### [Short problem]
Transcribe every one of the entries below word for word, leaving the pictures out of your copy.

### [Supplied material]
________________________
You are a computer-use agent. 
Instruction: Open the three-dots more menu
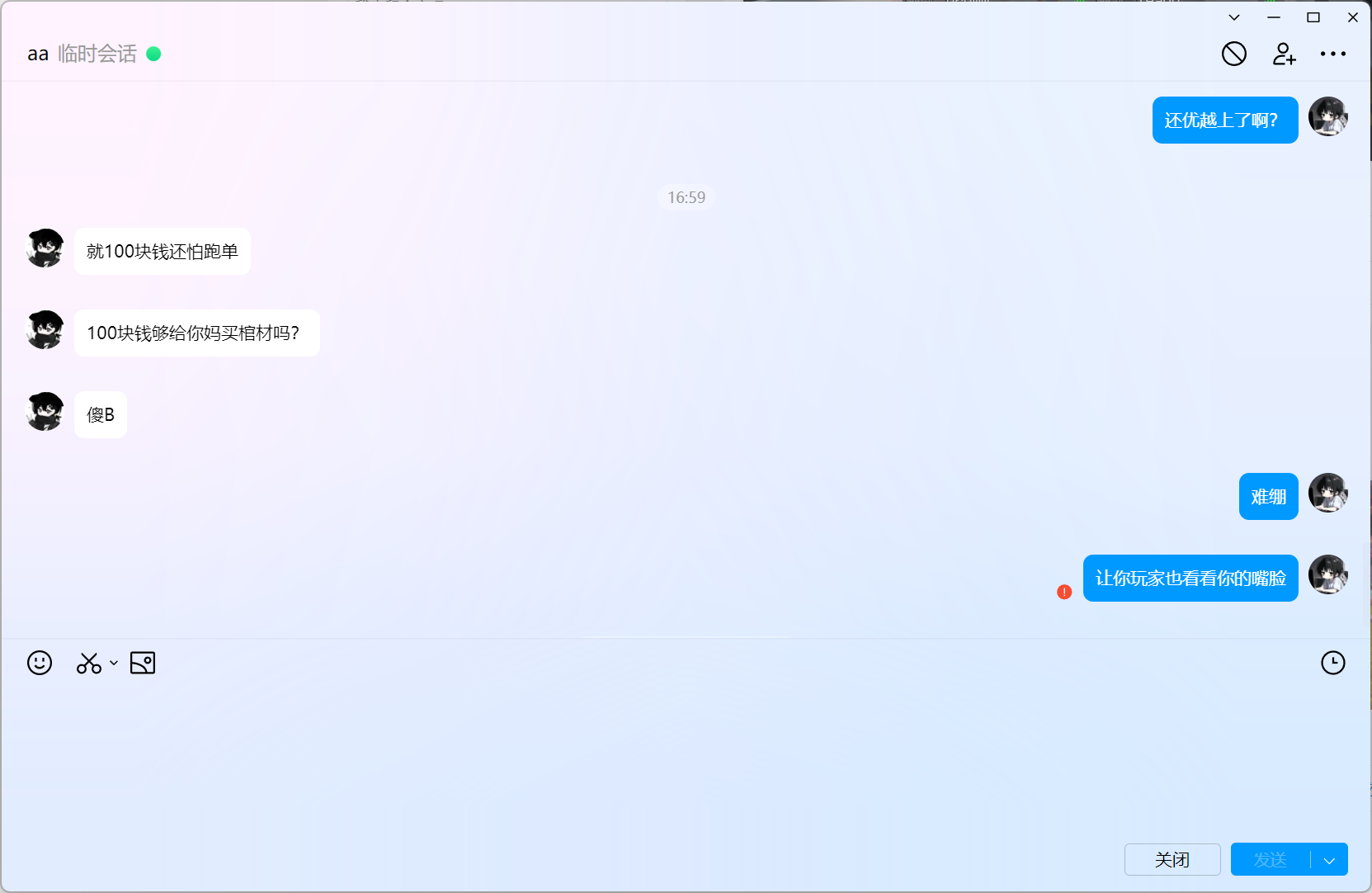1332,54
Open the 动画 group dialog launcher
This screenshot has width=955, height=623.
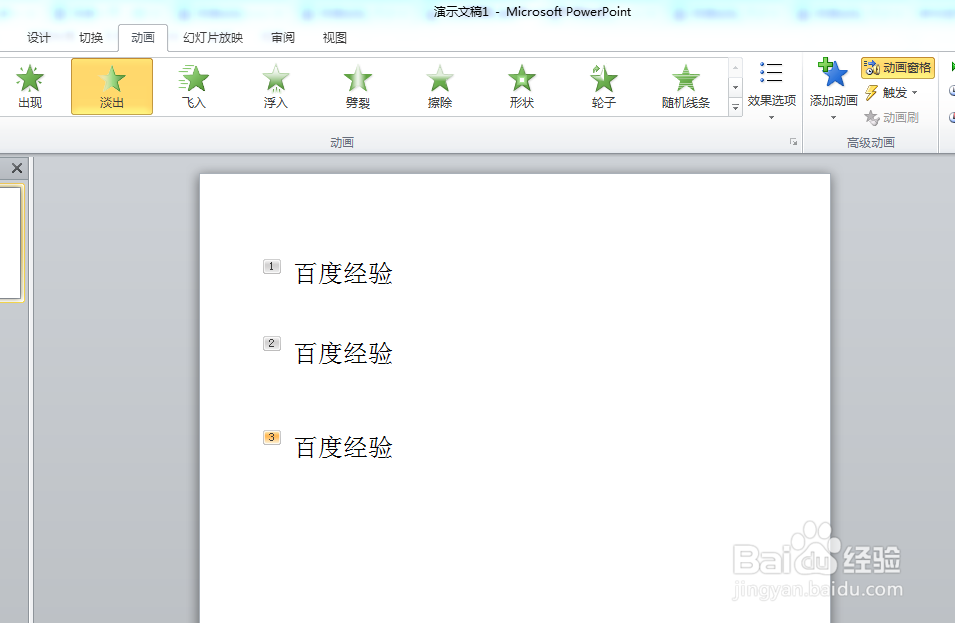(793, 141)
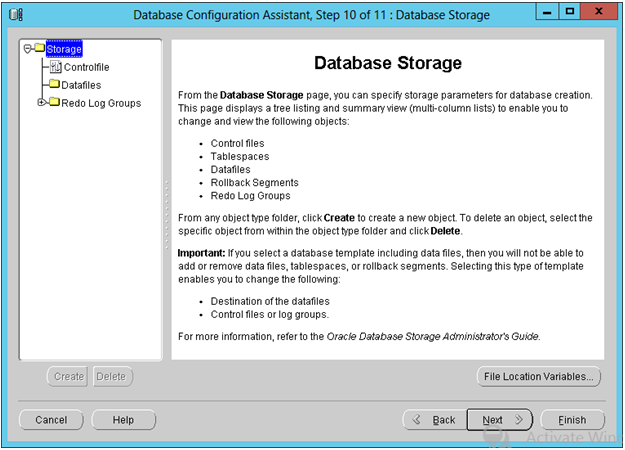The width and height of the screenshot is (625, 450).
Task: Click the application icon in the title bar
Action: pyautogui.click(x=16, y=15)
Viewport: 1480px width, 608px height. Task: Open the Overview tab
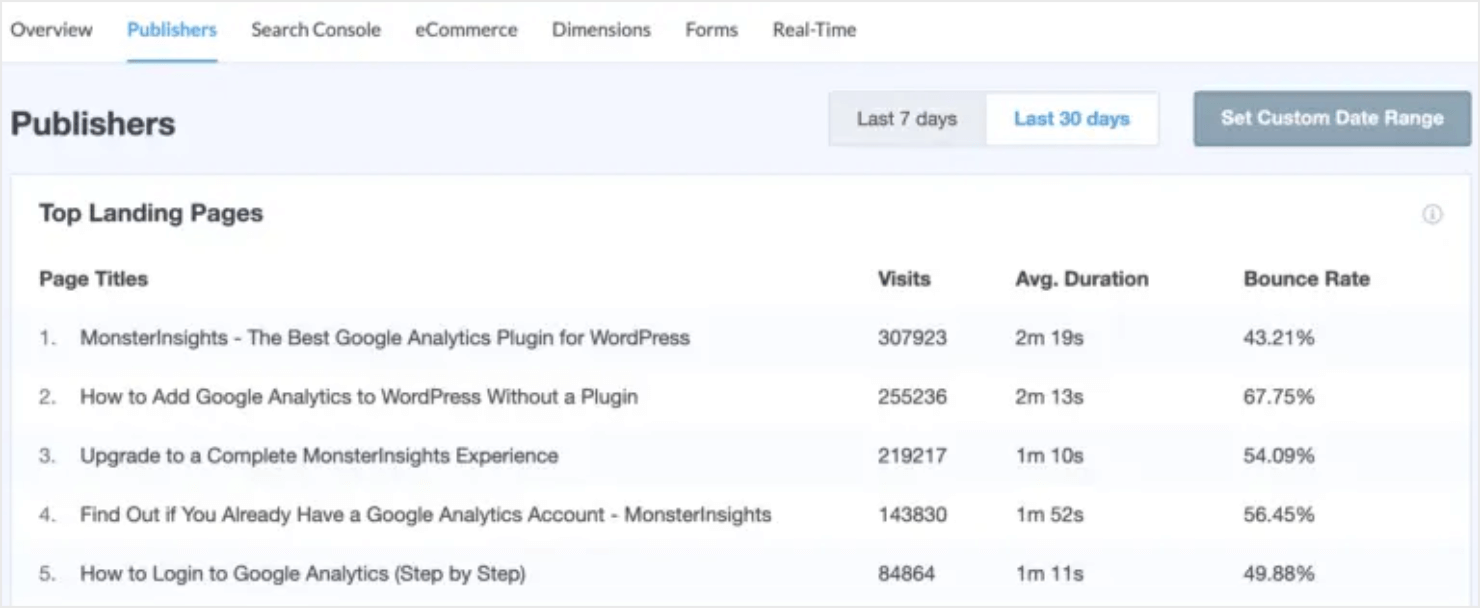click(x=52, y=30)
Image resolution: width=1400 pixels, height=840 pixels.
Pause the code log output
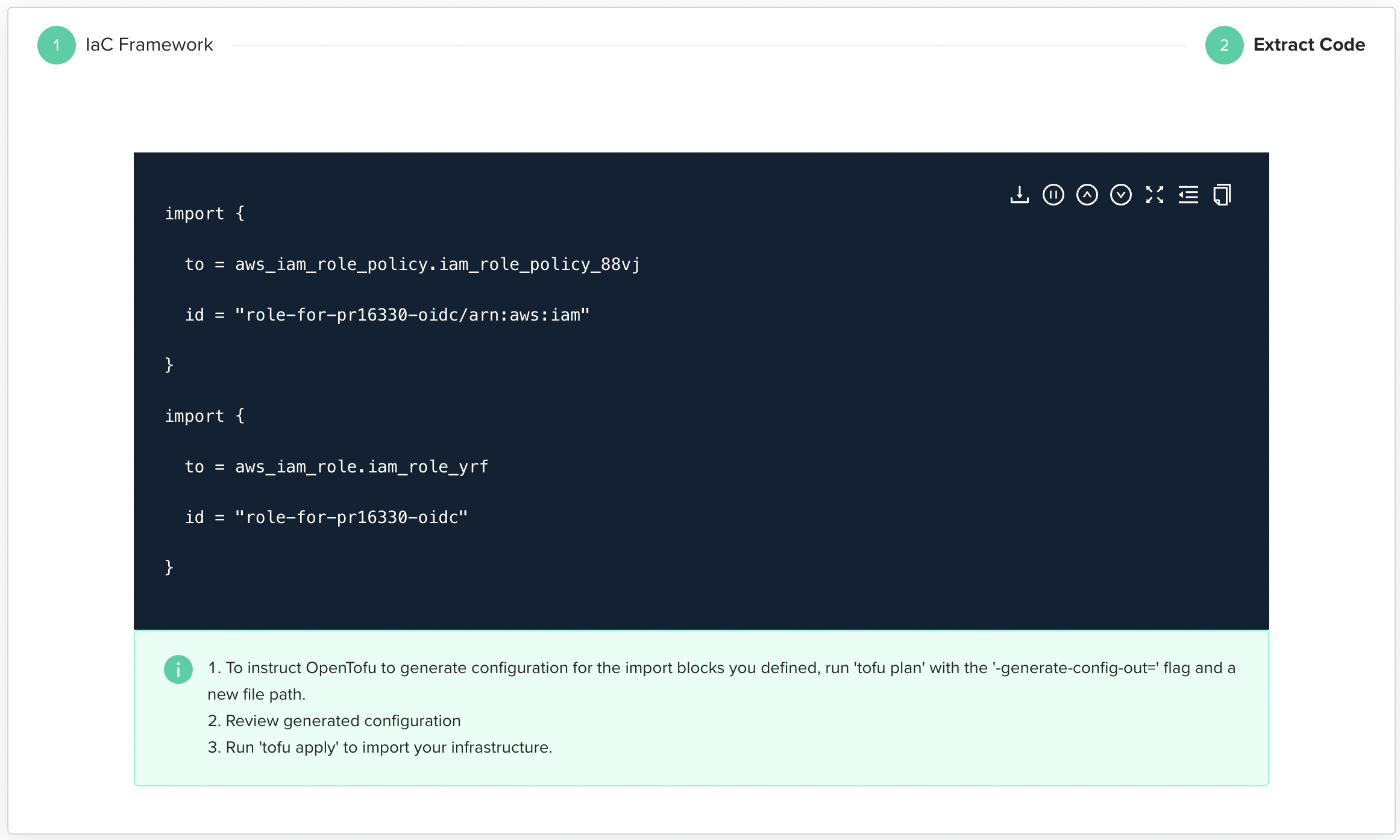[x=1053, y=195]
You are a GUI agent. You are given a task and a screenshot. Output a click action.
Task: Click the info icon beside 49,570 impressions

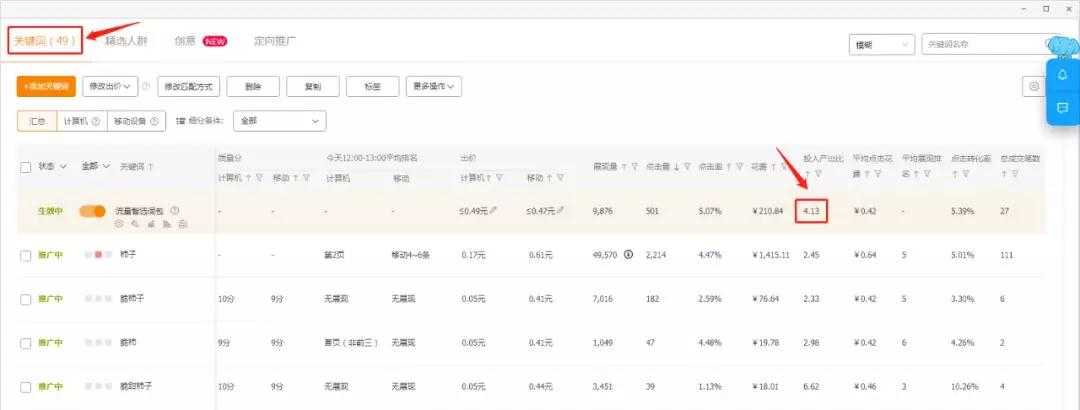point(628,255)
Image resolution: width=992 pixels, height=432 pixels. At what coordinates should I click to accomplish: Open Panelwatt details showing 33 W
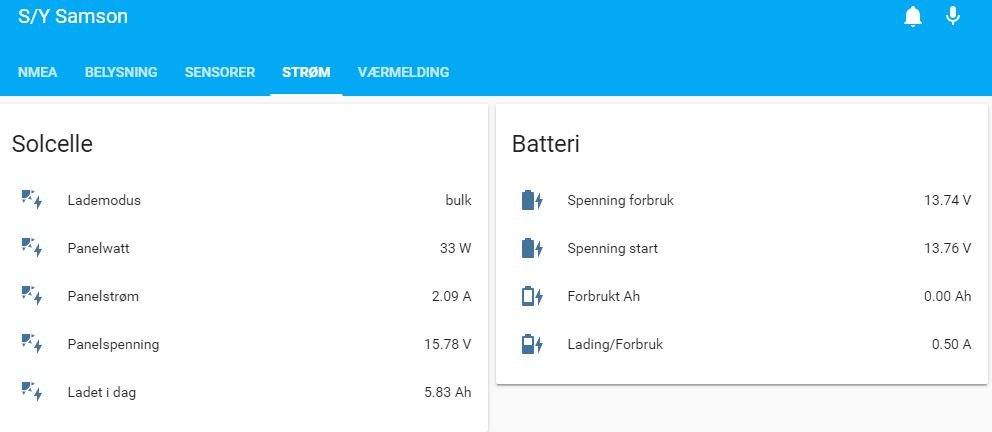coord(245,249)
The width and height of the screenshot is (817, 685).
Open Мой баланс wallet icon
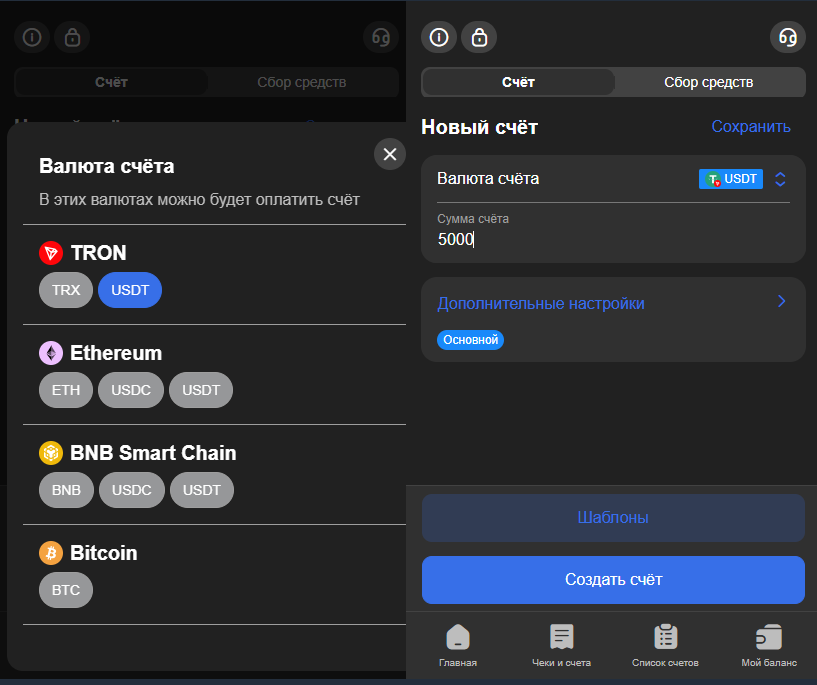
________________________
### [Complete response]
You are a computer-use agent. 
Instruction: Open the three-dots more menu
1332,54
Open the 动画 group dialog launcher
This screenshot has width=955, height=623.
(793, 141)
The width and height of the screenshot is (625, 450).
Task: Click the application icon in the title bar
Action: pyautogui.click(x=16, y=15)
Viewport: 1480px width, 608px height. Task: Open the Overview tab
click(x=52, y=30)
Image resolution: width=1400 pixels, height=840 pixels.
Pause the code log output
[x=1053, y=195]
You are a GUI agent. You are given a task and a screenshot. Output a click action.
Task: Click the info icon beside 49,570 impressions

point(628,255)
Image resolution: width=992 pixels, height=432 pixels. At what coordinates should I click to accomplish: Open Panelwatt details showing 33 W
coord(245,249)
The width and height of the screenshot is (817, 685).
Open Мой баланс wallet icon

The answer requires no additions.